Background: Local recurrence of colorectal cancer is associated with poor prognosis and quality of life. For patients not eligible for curative surgery, chemoradiation could be a promising therapeutic option, but there is no consensus yet for the concurrent chemotherapy regimen. This study evaluated the effects and safety of intensity-modulated radiation therapy (IMRT) when administered concurrently with raltitrexed and irinotecan to patients with unresectable recurrent colorectal cancer. Methods: Eligible patients developed unresectable recurrent colorectal cancer, and were refractory to, or intolerant of, chemotherapy with fluoropyrimidine and oxaliplatin. IMRT was delivered (total dose 50-60 Gy in 25-30 fractions) concurrently with irinotecan and raltitrexed (200 and 3 mg/m2, respectively, on days 1 and 22). After treatment completion, patients underwent surgery or continued the same regimen of chemotherapy and were assessed by a multidisciplinary team.

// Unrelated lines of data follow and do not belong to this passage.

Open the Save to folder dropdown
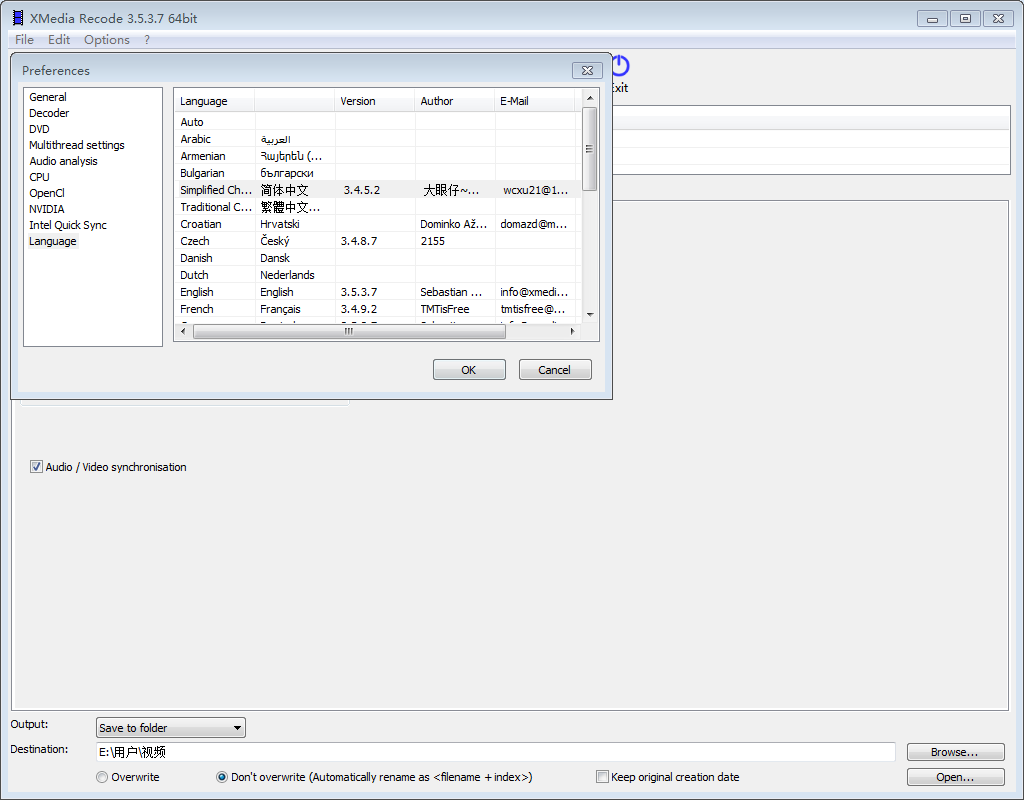The image size is (1024, 800). [171, 728]
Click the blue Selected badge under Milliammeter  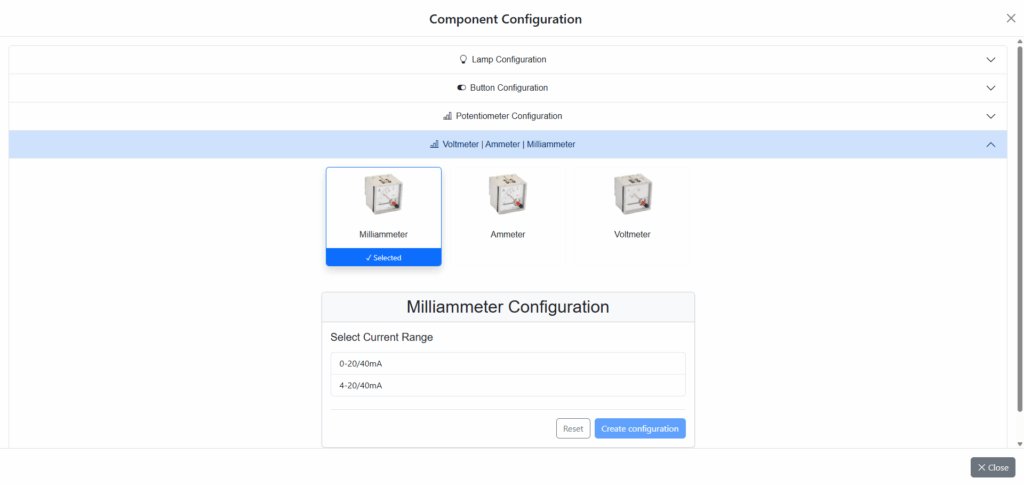point(383,258)
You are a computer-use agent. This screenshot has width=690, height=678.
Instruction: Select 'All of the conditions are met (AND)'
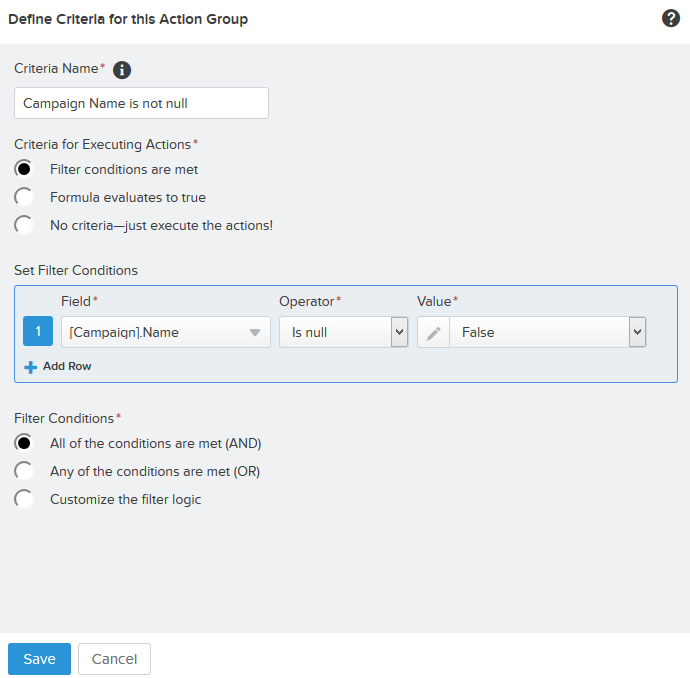click(24, 443)
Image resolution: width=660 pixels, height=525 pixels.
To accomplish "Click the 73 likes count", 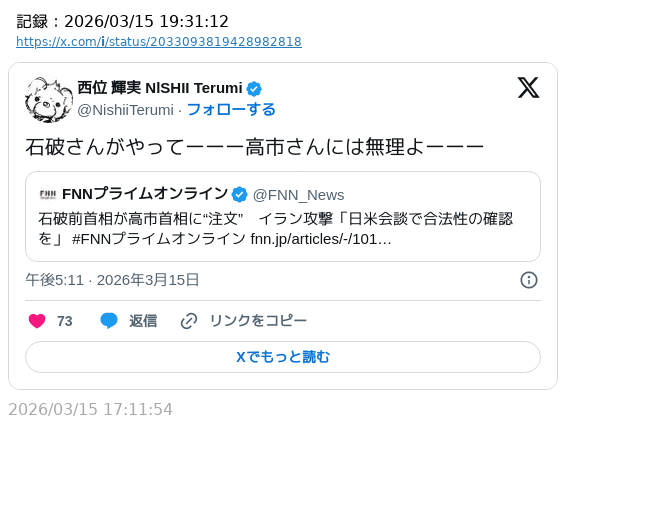I will 65,321.
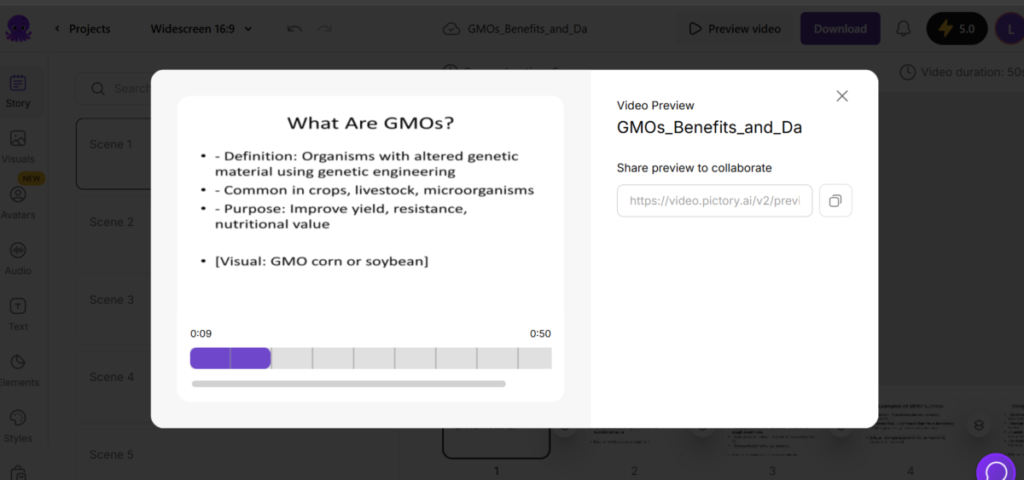Click the Preview video button
This screenshot has width=1024, height=480.
pyautogui.click(x=734, y=29)
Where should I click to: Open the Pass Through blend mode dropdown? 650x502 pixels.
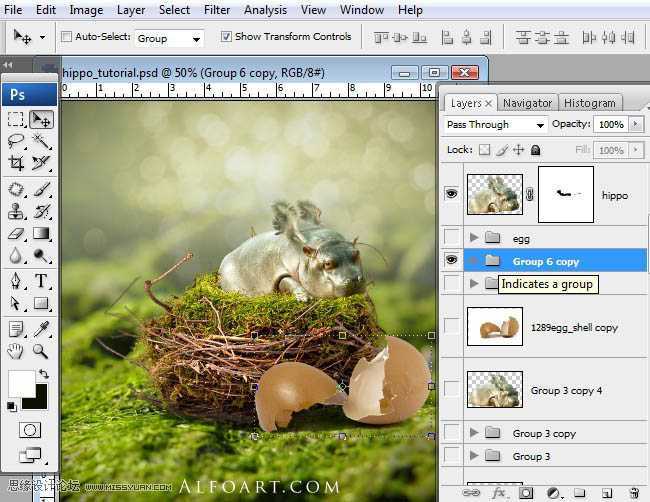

The primary endpoint was the objective response rate, defined as the proportion of patients with a confirmed complete response or partial response, assessed by radiologist and investigator after the completion of radiotherapy and reconfirmed a month later, in accordance with the Response Evaluation Criteria in Solid Tumors version 1.1. Results: All 30 patients enrolled in this study between January 2019 and July 2020 completed radiotherapy and received a median of five chemotherapy cycles (range, 2-10 cycles). Twelve patients (40.0%) experienced an objective response (two complete responses and ten partial responses) and 17 patients exhibited stable disease [disease control rate (DCR) 96.7%]. The median follow-up was 22 months (range, 4-35 months), by the end of follow-up, six (20.0%) patients had local failure in the irradiation field, four (13.3%) had regional progression outside the irradiation field, 13 (43.3%) had distant metastasis or metastatic progression and nine (30.0%) died. The median progression-free survival (PFS) and local PFS (LPFS) were 13.5 and 23 months, respectively. The incidence of grade 3 or 4 adverse events was 26.7%, the most common of which was neutropenia (13.3%). Conclusions: IMRT with concurrent raltitrexed and irinotecan is a feasible treatment for unresectable recurrent colorectal cancer, which allows good tumor response and local control with acceptable toxicity profile.